During a line of questioning from Malliotakis, NYPD Deputy Commissioner of Intelligence and Counterterrorism Rebecca Weiner testified that the New York City Police Department relies on federal partners to vet migrants, noting recent reports of the FBI uncovering an international human smuggling group linked to ISIS having helped Uzbek nationals cross the border to claim asylum in the United States.
“And so that vetting and that intelligence and those partnerships that we have come rely on in terms of our ability to investigate threats have allowed us working collaboratively with our joint terrorism task force officers, NYPD officers assigned to the task force,” Weiner said, before Malliotakis interjected.
“You mentioned the federal partners that investigated the human smuggling network as it relates to ISIS. The FBI reported that those individuals are already in the country, so they were able to somehow get in despite this great vetting process that my colleague says exists,” Malliotakis said.
“But aside from that, I’m concerned about the 1.6 million getaways that have had zero interaction that are in our country. We don’t know who they are. We don’t know where they are,” she continued. “That’s my greatest concern. We caught 250 individuals over the last fiscal year and last fiscal year at the border. That’s great. But what about the 1.6 million?”
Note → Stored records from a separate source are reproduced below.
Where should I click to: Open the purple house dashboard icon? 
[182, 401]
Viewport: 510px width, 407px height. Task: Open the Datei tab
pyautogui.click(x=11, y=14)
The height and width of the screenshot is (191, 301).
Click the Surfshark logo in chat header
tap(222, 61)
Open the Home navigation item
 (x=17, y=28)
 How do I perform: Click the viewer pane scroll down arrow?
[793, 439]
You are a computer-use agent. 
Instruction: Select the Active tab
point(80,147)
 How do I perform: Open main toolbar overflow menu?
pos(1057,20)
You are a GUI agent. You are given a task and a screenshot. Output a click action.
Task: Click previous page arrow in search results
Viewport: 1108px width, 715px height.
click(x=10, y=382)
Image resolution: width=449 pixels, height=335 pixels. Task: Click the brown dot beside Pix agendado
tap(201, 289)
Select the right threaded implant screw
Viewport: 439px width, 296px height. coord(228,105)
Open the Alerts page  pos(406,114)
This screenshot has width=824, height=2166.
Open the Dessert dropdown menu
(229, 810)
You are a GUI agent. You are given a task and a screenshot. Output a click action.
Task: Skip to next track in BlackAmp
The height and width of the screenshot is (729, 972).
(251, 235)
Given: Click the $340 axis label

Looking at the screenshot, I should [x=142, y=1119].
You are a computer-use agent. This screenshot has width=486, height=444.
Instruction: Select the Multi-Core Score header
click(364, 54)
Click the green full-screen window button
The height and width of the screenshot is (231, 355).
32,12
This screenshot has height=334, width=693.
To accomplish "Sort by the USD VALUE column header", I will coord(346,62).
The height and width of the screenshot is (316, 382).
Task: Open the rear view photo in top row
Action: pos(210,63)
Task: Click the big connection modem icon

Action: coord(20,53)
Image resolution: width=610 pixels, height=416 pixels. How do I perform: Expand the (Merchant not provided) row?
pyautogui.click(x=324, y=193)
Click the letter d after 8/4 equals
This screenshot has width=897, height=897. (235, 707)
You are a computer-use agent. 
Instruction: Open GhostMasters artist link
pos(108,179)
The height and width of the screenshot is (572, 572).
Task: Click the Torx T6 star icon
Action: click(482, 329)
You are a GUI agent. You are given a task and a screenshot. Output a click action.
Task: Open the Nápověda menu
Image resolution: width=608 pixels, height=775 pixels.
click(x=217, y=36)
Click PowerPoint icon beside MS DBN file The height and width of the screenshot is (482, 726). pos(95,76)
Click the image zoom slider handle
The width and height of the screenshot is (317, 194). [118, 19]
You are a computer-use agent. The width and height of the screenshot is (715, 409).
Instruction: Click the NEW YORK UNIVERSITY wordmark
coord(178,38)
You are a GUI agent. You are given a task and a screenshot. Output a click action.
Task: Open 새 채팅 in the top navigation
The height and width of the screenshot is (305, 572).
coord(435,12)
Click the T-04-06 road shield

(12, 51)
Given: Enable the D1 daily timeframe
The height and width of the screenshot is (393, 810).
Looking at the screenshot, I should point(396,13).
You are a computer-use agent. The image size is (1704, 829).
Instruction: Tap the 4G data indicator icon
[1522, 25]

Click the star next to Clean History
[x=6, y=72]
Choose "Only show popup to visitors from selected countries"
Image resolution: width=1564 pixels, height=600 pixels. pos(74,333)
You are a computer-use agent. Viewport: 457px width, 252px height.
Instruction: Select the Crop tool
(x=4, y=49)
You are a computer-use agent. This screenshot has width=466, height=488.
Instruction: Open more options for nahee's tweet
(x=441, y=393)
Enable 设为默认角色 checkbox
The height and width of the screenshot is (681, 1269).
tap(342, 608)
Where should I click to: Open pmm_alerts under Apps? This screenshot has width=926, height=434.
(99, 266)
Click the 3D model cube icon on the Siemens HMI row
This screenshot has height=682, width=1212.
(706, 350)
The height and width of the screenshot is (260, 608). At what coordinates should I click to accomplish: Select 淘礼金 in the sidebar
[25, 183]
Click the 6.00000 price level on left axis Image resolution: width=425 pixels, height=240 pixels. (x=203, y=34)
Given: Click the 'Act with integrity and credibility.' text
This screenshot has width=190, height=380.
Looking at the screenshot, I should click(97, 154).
Weiner also testified that while the NYPD cooperates “extensively” with Immigration and Customs Enforcement and Customs and Border Protection in regard to criminal enforcement, she admitted New York City’s sanctuary policies do prevent the NYPD from cooperating with federal agencies on civil detainer requests.
Two more witnesses, Port Authority of New York and New Jersey Chief Security Officer Greg Ehrie and Nassau County Police Department Commissioner Patrick Ryder, both answered that they considered the 1.6 million got-a-aways a concern in regard to potential threats for New York City.
“As we deal with this humanitarian crisis, we need to get our arms around that. What’s going on at the border and these folks coming into the country,” Ehrie said.
“The Department of Homeland Security was created to keep our interior secure. So that’s what we should all be focused on in Congress, is making sure you have the tools and resources. But that the policies of this administration, this Congress, are in place to actually help you do your job, not make it more difficult, because you shouldn’t have to divert all these resources from current threats,” Malliotakis said, concluding her line of questioning. “There’s 1.6 million people in the country. We don’t know who they are, where they are and what they’re planning.”